• Provided text:
BEGIN


    Mark January 16, 2014 12:16 pm Reply
  • Eric, I like a lot of your ideas, but you really hit the nail on the head with this one. I think the key is: being willing to stop at any part of the treatment, ESPECIALLY during a manual therapy technique.
    There’s a lot of stuff P.T.s need to hear – you might have just come up with something that many will be WILLING to hear. Let’s hope.

    Patrick January 16, 2014 3:52 pm Reply
  • Excellent topic and comments. Comments received from my patients,”Where did you train. You are different to the others, you listen.”; “You are as much a counsellor as you are a Physio.”; “It’s so different and such a relief to have someone take time to see me as human.”
    Such comments tell me that 1. I have made a communication connection 2. Gained trust 3. Am on the right track to target whatever the patient wants me to focus upon.
    At a first visit, start off by asking a patient, “How can I assist you today?” or words to that effect.
    Gaining trust and targeting and maintaining focus with a patients requirements should carry over from one session to another. Treatment notes should include memory joggers for the therapist assisting personalisation of interaction, e.g. “Was your dog better after the vet visit?’ Humanise interactions.

END

• Exercises:
[A] From the comments on physical therapy, set down word for word the passage starting with "Patrick January 16, 2014" and going on through "to that effect.".
[B] Answer these questions from the comments on physical therapy:
(i) During what kind of technique does Mark say it is especially important to be willing to stop?
(ii) What question does Patrick suggest asking a patient at a first visit?
(iii) What example of a memory jogger does Patrick give for treatment notes?
[C] List every comment that Patrick says he received from his patients, as the comments on physical therapy quote them.

• Stored data:
BEGIN

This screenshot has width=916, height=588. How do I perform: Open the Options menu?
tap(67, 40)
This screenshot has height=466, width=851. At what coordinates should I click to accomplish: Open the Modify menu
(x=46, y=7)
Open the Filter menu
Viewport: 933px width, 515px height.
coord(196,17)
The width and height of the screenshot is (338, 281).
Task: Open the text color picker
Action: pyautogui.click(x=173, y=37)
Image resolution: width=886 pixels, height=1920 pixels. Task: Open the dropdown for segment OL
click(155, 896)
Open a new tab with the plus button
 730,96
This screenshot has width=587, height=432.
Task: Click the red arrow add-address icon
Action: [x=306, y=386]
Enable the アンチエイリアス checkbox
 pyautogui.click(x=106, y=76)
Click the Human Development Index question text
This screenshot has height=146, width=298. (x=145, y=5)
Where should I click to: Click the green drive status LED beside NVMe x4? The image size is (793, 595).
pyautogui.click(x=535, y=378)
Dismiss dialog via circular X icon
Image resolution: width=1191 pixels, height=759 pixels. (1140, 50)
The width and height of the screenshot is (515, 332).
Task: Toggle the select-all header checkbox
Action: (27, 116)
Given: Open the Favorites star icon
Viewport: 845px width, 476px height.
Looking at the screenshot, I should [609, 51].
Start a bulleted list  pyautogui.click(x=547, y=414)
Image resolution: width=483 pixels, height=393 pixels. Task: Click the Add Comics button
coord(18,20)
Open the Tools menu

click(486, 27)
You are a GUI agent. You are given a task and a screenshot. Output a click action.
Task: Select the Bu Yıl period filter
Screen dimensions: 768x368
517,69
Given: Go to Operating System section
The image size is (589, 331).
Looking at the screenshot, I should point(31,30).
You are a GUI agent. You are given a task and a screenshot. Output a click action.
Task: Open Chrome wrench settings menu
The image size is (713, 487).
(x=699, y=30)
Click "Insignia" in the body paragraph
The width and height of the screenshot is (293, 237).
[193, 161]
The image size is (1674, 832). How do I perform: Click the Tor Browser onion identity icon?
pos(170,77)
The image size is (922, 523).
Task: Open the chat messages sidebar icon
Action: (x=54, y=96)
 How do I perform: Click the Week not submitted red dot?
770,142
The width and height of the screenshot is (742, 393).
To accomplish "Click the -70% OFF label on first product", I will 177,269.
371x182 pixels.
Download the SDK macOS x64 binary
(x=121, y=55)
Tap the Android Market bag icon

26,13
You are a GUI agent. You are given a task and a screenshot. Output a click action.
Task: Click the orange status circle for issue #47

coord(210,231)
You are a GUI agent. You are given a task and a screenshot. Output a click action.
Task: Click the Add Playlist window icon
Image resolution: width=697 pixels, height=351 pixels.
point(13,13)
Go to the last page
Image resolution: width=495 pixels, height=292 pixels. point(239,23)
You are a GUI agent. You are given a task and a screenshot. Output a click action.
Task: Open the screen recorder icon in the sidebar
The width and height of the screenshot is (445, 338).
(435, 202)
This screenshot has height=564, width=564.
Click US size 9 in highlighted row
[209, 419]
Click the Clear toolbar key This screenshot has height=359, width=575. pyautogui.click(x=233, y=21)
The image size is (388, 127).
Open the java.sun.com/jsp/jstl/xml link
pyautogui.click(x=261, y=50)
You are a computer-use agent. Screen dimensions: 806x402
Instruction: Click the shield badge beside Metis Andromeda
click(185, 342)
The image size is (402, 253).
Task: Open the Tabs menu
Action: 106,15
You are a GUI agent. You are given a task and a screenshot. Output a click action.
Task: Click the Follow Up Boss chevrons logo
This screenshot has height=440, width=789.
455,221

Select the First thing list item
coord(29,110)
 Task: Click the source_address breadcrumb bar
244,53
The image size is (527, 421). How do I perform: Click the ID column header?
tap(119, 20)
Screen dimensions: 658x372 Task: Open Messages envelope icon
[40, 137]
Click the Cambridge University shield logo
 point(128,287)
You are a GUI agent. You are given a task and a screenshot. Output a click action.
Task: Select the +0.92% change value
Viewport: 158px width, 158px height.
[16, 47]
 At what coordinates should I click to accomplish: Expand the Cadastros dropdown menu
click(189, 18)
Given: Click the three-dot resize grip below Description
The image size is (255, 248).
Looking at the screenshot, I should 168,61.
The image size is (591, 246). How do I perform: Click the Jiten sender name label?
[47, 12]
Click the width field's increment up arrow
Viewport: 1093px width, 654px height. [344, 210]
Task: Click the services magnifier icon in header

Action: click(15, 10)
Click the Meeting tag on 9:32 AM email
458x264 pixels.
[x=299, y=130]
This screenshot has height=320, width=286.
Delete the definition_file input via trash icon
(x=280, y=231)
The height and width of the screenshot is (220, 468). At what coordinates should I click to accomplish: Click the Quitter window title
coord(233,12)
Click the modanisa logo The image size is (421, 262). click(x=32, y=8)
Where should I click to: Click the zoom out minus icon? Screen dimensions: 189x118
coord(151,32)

END

• Answers:
[A]
Patrick January 16, 2014 3:52 pm Reply
  • Excellent topic and comments. Comments received from my patients,”Where did you train. You are different to the others, you listen.”; “You are as much a counsellor as you are a Physio.”; “It’s so different and such a relief to have someone take time to see me as human.”
    Such comments tell me that 1. I have made a communication connection 2. Gained trust 3. Am on the right track to target whatever the patient wants me to focus upon.
    At a first visit, start off by asking a patient, “How can I assist you today?” or words to that effect.

[B]
(i) A manual therapy technique.
(ii) "How can I assist you today?"
(iii) "Was your dog better after the vet visit?"

[C]
- "Where did you train. You are different to the others, you listen."
- "You are as much a counsellor as you are a Physio."
- "It's so different and such a relief to have someone take time to see me as human."